──────── Text passage ────────

The fact that this is an almost uniquely American issue, driven by evangelical fundamentalists, should set off alarm bells. After all, the latest trend among the American right is to embrace their its form of postmodernism, creating a parallel universe more in accord with their own ideology than reality. Thus tax cuts boost revenue. Wars end terrorism. There is no such thing as man-made global warming. And evolution is a hoax. The utter disdain for science reflects a dangerous voluntarist strain in American protestantism. But for Catholics, God is eminently reasonable. Even though the mind of God is vastly beyond our comprehension, the way we think is close enough to the way that God thinks to allow us to claim that God is an infinite and eternal intellect. That should provide the basis for a healthy respect for science, even while always remaining aware that science can never challenge the essence of faith. In short, the "evolution war" is a phony war.

5 comments:

Anonymous said...

The following piece by the late Stephen J. Gould speaks to this issue:

http://www.stephenjaygould.org/library/gould_noma.html

Anonymous said...

I am not anti-evolution per se. I am open to the evidence. Given skeptical if not downright cynical nature, I just don't buy the causation claims. Intraspecies evolution strikes me as glorified animal husbandry and doesn't cause me to accept the analagous theory of interspecies evolution. I don't so much believe that evolution can't be proven, in the scientific sense, as much as believe that it hasn't been proven. Sure, continue to teach it. As an explanation of origins, confine it to the university level, because it is purely speculative and not necessary to conduct work in genetics and other fields. I have met a few obnoxious types that posit one can't believe in genetics and not maintain evolution as an explanation of the origin of species. The whole debate is marked with a certain arrogance, as you noted.

The empirical nature of science has been lost for awhile now, and I think the world and science has suffered for it.

Anonymous said...

You say:

"loosely speaking...there is an "intelligence" that "designs" the universe. When some in the Church, such as Cardinal Schonborn, make this point, it is to refute the neo-Darwinists who claim that natural selection rules out a greater intelligence."

Unfortunately, as the following quote illustrates, Schonbrun's claim was a broad-brush condemnation of all neo-darwinists.

"...faced with scientific claims like neo-Darwinism and the multiverse hypothesis in cosmology invented to avoid the overwhelming evidence for purpose and design found in modern science, the Catholic Church will again defend human reason by proclaiming that the immanent design evident in nature is real. Scientific theories that try to explain away the appearance of design as the result of "chance and necessity" are not scientific at all..."

This is nothing more than am endorsement of the exercise in wishful thinking called Intelligent Design and a good example of why "religious believers should stay out of the scientific debate".

Anonymous said...

Well said! and thanks for clarifying Cardinals S's misrepresented comments.

I have wondered how the most technologically advanced society on earth could have such a high proportion of scientific ignoramuses re evolution & climate change.

St Augustine and other Church Fathers had no difficulty seeing Genesis 1 as primarily conveying what we would now call spiritual rather than scientific truths.

Some evolution skeptics claim evolution is 'only a theory' I reply that 'gravity is only a theory'. For an irreverent parody see "Evangelical Scientists Refute Gravity With New 'Intelligent Falling' Theory". http://www.theonion.com/content/node/39512

Morning's Minion said...

Thanks for all the good references and comments.

────────

• [Work request]: Reproduce the passage of the evolution debate text that opens with the words containing "I have wondered" and closes with "Morning's Minion said...". The records play no part in this.

──────── Source data ────────

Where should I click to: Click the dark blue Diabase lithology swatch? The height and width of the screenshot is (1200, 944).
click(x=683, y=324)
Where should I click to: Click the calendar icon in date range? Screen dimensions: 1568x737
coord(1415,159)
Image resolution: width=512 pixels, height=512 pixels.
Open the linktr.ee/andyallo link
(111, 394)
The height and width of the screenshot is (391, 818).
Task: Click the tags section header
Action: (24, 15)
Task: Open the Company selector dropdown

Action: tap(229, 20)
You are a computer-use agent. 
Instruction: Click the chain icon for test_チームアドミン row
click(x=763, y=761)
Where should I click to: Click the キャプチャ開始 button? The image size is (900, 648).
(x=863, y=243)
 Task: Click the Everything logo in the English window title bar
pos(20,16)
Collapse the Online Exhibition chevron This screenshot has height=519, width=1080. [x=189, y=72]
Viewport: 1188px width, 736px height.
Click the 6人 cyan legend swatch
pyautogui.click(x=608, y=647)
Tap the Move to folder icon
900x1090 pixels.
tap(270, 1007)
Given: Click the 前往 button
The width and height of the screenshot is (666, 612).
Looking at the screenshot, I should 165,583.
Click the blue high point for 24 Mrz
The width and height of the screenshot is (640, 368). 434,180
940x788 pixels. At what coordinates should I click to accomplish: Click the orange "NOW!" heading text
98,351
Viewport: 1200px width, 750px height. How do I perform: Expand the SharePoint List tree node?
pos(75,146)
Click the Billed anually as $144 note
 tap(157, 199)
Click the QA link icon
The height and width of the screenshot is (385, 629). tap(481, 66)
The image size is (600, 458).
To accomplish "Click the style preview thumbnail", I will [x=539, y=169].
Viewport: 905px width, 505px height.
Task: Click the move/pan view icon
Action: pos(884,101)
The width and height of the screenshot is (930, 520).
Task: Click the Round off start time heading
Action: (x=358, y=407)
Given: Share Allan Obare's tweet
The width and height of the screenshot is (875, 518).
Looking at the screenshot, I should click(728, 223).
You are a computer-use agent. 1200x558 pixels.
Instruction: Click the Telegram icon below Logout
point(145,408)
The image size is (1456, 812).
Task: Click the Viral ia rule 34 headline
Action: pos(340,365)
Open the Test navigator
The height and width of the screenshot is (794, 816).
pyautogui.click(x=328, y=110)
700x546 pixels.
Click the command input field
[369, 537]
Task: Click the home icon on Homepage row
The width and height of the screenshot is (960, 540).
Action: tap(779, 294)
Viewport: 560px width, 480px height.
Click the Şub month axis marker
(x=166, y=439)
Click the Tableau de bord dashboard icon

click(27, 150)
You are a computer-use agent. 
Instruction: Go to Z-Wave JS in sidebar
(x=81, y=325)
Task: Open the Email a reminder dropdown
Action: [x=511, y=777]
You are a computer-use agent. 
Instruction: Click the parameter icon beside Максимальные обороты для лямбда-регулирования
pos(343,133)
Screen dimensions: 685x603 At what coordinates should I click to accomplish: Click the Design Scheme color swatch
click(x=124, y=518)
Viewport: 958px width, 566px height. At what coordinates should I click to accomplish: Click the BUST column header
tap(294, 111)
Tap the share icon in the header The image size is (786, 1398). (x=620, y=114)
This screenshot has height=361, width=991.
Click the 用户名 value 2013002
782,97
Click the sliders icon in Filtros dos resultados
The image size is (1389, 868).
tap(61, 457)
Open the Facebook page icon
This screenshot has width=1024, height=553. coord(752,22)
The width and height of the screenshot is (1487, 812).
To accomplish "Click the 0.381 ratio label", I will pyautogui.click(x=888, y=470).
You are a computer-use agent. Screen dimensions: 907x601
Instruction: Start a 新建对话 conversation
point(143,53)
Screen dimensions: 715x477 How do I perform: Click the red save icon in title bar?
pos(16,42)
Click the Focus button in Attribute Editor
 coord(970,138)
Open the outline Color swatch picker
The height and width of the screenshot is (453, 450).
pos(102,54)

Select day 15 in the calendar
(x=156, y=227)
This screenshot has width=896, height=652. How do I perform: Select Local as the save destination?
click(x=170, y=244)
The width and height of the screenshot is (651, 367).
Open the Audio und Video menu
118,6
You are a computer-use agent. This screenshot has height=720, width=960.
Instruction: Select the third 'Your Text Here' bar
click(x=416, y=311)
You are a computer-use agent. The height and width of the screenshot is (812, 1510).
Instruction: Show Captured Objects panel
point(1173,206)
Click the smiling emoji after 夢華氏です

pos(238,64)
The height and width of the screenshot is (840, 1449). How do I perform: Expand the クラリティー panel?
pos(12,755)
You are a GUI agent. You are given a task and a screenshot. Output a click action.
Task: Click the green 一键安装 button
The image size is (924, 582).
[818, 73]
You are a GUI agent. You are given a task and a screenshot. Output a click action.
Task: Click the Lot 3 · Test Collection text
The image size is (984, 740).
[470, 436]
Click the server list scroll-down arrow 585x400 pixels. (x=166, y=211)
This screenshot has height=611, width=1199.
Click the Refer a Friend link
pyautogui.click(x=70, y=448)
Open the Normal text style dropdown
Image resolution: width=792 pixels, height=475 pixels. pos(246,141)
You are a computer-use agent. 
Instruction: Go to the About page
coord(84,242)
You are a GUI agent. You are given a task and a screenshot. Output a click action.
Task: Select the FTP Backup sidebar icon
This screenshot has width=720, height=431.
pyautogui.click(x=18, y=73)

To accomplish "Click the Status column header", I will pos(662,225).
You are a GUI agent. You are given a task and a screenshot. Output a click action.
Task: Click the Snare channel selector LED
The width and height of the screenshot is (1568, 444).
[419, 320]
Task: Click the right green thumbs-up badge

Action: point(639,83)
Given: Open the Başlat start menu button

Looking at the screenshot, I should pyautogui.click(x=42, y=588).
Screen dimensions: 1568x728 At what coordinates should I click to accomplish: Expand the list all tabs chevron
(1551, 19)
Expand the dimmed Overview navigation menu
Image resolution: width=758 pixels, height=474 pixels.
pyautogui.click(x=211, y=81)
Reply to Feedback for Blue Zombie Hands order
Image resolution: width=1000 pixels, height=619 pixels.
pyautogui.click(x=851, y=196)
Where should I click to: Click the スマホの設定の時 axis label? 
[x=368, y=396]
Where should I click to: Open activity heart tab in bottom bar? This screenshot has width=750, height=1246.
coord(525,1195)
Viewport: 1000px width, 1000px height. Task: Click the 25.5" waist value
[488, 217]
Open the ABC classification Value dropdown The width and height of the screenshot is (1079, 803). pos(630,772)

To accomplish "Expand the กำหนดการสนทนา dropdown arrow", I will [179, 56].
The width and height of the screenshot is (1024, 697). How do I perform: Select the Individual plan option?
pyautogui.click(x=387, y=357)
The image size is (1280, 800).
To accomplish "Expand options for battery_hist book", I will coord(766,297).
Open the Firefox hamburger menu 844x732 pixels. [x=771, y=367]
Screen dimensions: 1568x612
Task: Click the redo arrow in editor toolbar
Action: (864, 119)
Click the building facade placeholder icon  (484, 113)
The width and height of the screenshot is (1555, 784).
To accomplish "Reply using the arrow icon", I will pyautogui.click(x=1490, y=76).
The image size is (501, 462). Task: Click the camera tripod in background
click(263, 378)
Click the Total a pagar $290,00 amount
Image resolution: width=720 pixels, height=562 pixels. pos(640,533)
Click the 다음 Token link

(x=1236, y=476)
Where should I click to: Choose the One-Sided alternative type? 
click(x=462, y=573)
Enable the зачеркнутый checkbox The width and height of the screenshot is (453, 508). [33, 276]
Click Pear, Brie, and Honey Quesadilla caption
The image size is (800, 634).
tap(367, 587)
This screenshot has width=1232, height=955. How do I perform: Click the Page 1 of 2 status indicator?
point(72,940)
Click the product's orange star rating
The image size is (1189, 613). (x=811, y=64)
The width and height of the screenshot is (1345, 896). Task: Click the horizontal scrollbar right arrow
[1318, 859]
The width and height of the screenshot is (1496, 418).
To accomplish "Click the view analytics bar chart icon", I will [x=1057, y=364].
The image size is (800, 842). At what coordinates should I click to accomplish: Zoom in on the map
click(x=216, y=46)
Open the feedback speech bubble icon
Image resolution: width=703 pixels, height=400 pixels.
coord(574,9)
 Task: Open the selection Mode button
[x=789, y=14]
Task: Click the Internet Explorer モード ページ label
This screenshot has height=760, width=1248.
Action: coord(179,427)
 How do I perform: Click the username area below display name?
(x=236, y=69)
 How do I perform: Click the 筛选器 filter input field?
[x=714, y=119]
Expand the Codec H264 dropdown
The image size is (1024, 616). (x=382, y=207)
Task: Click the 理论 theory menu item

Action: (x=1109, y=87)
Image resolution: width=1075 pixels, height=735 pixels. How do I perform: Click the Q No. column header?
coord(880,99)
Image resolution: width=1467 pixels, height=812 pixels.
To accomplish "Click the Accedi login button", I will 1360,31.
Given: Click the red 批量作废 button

────────

• [Task response]:
I have wondered how the most technologically advanced society on earth could have such a high proportion of scientific ignoramuses re evolution & climate change.

St Augustine and other Church Fathers had no difficulty seeing Genesis 1 as primarily conveying what we would now call spiritual rather than scientific truths.

Some evolution skeptics claim evolution is 'only a theory' I reply that 'gravity is only a theory'. For an irreverent parody see "Evangelical Scientists Refute Gravity With New 'Intelligent Falling' Theory". http://www.theonion.com/content/node/39512

Morning's Minion said...